◆ **Your task**
In the listing below, find the line containing "Screen dimensions: 1808x828" and the line containing "to Fechadas recentemente". Repeat exactly those two lines and every line between them.

◆ **Source data**
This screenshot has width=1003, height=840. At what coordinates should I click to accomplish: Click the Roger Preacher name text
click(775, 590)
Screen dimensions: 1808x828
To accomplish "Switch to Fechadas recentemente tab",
* * *
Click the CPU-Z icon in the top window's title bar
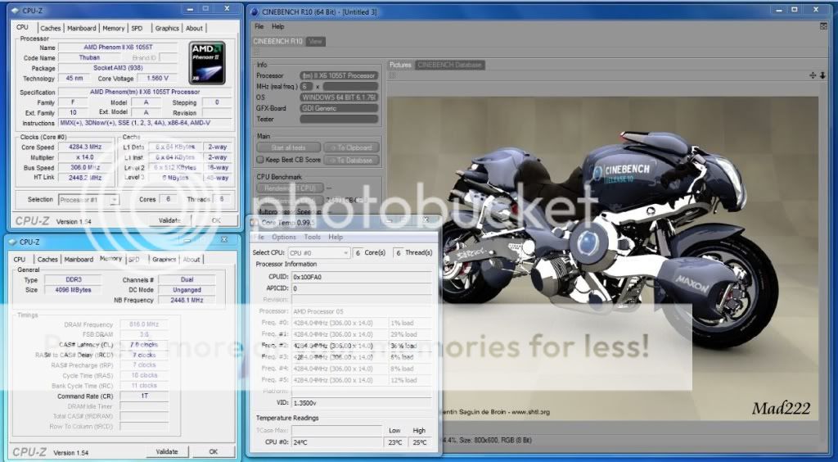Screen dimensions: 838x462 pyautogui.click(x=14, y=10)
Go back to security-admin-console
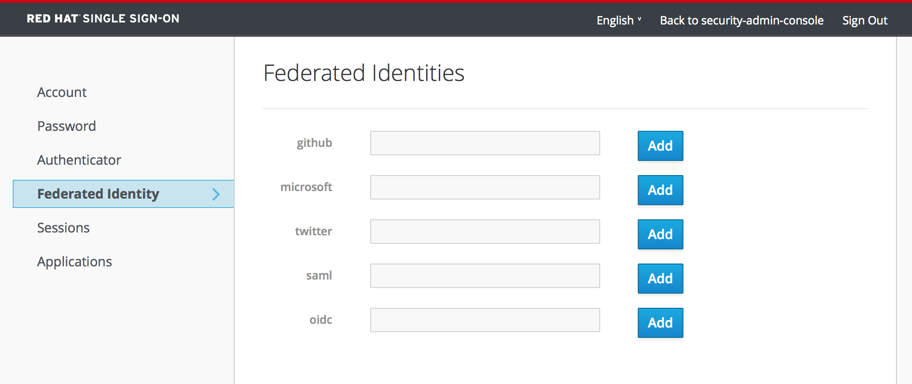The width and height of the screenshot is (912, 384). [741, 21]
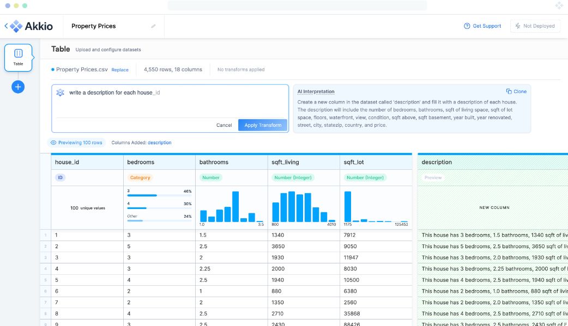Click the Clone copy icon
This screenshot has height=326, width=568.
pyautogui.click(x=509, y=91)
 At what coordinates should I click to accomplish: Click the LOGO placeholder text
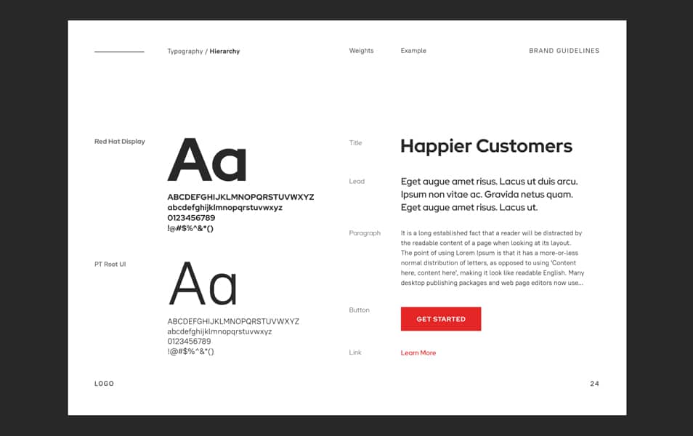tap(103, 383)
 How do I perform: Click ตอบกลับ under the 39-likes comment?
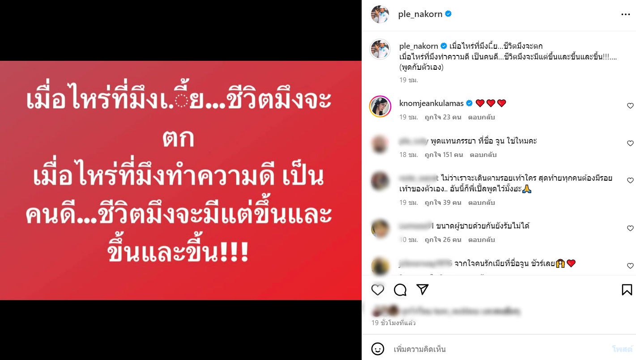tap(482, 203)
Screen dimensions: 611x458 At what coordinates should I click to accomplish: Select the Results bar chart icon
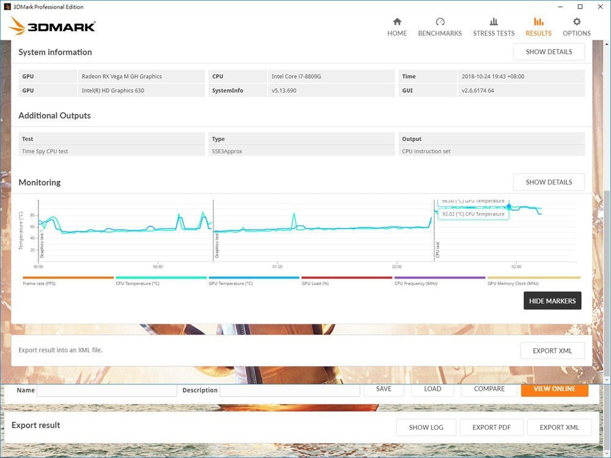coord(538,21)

◆ **Finished exercise**
Screen dimensions: 1808x828
To accomplish "Switch to Fechadas recentemente tab",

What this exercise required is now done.